GIVEN EXERCISE — Rewrite the lines from the line that contains "Task: Tap the Do Not Disturb status icon" to the line that contains "Action: point(648,38)", both included, as a JSON list of strings with one string per line and no blank lines.

SOURCE MATERIAL —
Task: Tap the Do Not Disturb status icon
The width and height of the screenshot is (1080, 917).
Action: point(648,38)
--
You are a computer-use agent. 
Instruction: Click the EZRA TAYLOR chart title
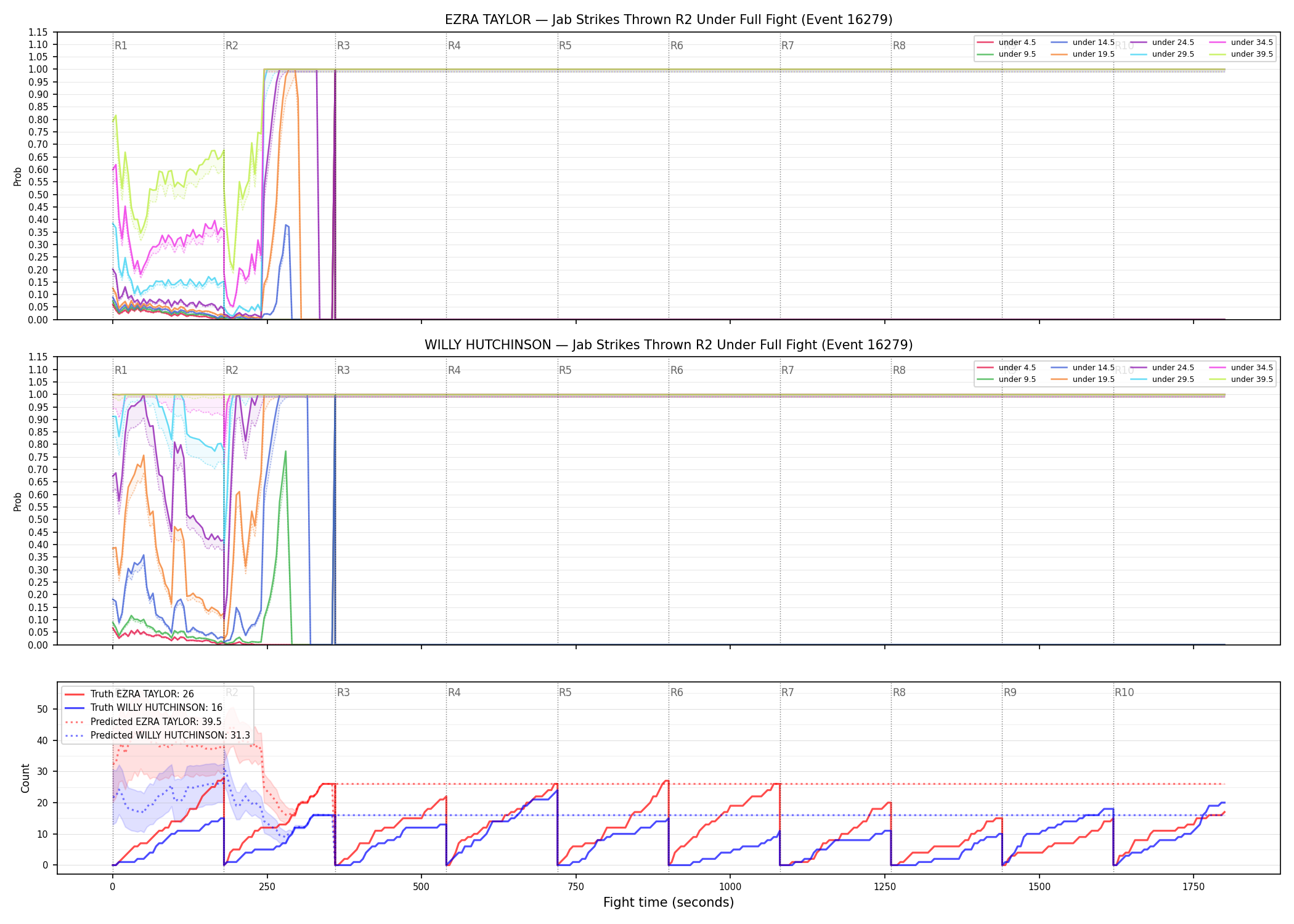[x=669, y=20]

ANSWER TO THE TASK —
[
  "Task: Tap the Do Not Disturb status icon",
  "The width and height of the screenshot is (1080, 917).",
  "Action: point(648,38)"
]